> _Given request_:
Extract the records starting with the line that contains "The image size is (952, 1233). Describe" and going on through the line that contains "pyautogui.click(x=279, y=610)", reproducing those lines exactly and nothing else.

> _Available records_:
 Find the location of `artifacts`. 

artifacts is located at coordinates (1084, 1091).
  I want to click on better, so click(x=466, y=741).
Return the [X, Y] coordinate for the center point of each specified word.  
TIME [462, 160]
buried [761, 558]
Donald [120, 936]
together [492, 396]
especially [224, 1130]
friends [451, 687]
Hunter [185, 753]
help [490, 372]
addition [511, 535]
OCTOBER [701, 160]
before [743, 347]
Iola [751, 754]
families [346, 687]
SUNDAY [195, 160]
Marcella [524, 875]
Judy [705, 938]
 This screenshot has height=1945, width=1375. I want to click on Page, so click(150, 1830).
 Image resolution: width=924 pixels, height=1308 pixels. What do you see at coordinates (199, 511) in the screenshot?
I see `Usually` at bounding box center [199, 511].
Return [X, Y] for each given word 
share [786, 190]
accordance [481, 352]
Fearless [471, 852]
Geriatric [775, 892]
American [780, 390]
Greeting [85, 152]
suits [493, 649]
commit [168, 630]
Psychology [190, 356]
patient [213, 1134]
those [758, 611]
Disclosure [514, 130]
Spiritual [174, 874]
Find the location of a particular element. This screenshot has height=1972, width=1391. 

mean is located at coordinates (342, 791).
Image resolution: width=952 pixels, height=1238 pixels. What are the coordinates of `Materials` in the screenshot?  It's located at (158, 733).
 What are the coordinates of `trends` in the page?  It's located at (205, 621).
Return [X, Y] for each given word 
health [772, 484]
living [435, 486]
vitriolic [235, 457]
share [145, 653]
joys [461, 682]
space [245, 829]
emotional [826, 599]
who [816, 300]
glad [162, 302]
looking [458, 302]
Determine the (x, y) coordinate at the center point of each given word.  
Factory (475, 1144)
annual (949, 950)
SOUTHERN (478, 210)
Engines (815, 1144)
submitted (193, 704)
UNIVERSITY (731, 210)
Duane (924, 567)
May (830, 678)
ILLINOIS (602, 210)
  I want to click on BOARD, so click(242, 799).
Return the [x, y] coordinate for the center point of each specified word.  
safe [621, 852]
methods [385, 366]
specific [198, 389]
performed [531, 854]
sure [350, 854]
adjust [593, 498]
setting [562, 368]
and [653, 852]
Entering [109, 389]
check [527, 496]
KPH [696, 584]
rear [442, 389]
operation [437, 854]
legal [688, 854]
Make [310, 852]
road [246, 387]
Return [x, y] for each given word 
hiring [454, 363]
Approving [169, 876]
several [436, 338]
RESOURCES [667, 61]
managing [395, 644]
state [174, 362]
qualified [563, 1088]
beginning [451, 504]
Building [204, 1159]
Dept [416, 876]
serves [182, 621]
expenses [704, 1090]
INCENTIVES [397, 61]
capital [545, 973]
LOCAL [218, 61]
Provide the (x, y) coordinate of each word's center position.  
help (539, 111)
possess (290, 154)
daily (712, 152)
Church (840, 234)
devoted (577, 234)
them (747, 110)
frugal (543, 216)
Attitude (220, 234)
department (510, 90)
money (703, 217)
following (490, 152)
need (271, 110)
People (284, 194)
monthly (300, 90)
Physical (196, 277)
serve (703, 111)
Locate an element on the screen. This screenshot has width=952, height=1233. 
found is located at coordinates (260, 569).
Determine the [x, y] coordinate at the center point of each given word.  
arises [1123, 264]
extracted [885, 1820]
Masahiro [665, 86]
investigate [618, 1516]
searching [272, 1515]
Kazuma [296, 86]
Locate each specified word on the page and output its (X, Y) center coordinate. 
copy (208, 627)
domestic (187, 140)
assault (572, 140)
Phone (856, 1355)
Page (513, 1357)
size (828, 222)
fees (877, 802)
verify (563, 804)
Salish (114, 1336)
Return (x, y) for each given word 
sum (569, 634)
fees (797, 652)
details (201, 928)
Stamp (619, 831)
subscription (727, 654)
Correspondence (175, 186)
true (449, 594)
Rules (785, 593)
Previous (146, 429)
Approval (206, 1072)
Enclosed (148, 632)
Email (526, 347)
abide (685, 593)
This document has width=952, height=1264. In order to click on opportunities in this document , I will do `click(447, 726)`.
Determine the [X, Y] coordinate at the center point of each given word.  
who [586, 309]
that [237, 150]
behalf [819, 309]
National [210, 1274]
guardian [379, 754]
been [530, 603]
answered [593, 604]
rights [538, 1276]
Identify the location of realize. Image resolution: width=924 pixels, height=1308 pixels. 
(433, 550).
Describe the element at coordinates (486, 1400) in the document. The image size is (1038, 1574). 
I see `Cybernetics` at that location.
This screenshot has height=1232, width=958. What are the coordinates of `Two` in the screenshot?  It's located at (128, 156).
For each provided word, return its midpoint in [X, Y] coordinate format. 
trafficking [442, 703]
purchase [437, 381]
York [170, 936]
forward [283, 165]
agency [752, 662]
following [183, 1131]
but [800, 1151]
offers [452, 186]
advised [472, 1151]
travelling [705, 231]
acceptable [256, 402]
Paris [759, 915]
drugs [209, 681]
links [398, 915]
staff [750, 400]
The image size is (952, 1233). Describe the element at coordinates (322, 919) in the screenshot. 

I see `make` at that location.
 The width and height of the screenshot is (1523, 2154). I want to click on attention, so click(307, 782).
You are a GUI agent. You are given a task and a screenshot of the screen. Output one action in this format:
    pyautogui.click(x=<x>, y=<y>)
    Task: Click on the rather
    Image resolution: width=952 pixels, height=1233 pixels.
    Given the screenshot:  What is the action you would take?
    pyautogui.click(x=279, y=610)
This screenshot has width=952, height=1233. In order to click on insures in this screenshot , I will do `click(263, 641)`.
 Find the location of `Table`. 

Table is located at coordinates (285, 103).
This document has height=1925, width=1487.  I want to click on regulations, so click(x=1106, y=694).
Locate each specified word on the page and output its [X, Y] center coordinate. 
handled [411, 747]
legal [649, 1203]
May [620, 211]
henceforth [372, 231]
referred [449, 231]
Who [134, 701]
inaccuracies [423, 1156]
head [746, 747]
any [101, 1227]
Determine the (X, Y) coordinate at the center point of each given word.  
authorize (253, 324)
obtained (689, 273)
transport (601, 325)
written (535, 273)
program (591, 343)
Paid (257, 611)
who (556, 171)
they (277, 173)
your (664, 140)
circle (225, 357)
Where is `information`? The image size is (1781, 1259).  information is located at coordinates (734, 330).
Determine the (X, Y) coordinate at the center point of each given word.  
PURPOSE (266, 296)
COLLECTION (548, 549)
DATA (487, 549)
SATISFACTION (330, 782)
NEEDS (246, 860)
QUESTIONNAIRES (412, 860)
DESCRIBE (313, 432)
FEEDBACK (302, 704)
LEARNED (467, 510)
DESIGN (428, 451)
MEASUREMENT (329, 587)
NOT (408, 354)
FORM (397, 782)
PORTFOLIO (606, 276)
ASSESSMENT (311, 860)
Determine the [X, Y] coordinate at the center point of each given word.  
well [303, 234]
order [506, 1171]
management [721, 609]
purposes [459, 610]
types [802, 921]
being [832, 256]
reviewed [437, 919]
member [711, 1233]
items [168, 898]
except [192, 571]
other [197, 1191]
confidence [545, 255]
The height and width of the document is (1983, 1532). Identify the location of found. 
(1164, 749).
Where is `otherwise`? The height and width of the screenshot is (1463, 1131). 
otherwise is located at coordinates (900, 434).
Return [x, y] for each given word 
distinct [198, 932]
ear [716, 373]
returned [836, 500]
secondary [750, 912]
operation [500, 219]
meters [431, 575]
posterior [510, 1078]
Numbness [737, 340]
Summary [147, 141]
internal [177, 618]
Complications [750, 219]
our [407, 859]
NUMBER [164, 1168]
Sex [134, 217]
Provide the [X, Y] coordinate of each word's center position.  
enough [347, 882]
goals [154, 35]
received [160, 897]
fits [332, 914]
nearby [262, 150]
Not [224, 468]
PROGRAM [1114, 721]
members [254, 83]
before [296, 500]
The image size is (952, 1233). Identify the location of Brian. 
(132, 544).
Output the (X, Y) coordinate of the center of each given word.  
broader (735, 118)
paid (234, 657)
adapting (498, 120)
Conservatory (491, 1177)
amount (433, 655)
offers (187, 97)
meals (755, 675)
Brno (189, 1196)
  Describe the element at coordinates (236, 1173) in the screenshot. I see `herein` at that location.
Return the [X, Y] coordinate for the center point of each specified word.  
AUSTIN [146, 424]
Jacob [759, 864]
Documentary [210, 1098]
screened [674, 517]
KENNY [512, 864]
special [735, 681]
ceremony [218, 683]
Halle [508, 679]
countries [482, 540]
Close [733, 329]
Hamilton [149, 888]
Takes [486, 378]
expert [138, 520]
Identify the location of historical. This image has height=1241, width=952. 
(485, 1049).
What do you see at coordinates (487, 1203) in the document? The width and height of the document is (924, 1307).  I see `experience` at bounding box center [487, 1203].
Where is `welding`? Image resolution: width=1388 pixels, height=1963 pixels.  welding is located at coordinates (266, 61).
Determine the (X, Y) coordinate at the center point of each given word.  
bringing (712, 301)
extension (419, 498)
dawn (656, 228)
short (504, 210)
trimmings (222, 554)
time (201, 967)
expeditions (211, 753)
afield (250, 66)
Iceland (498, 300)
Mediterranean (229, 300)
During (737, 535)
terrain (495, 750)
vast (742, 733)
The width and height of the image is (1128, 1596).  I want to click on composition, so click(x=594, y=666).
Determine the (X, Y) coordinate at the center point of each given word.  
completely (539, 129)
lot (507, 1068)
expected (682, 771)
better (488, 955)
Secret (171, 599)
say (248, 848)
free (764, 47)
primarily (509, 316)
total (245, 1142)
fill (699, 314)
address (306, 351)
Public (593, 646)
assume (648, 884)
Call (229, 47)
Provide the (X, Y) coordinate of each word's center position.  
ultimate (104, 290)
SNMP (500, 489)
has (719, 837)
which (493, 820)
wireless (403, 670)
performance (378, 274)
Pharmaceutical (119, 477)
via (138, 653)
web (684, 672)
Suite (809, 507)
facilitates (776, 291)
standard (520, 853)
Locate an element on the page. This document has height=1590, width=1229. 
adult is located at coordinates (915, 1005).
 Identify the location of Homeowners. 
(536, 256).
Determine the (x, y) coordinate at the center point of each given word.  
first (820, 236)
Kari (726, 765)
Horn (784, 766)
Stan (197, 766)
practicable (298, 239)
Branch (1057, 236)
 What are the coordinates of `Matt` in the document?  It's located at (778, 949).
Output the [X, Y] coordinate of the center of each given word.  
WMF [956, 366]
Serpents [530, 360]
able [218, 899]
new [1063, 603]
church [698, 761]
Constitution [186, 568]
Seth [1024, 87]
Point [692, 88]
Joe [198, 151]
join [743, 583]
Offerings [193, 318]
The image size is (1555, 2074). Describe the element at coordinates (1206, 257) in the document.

> _Solution to this exercise_:
The image size is (952, 1233). Describe the element at coordinates (322, 919) in the screenshot. 

I see `make` at that location.
 The width and height of the screenshot is (1523, 2154). I want to click on attention, so click(307, 782).
You are a GUI agent. You are given a task and a screenshot of the screen. Output one action in this format:
    pyautogui.click(x=<x>, y=<y>)
    Task: Click on the rather
    Image resolution: width=952 pixels, height=1233 pixels.
    Given the screenshot:  What is the action you would take?
    pyautogui.click(x=279, y=610)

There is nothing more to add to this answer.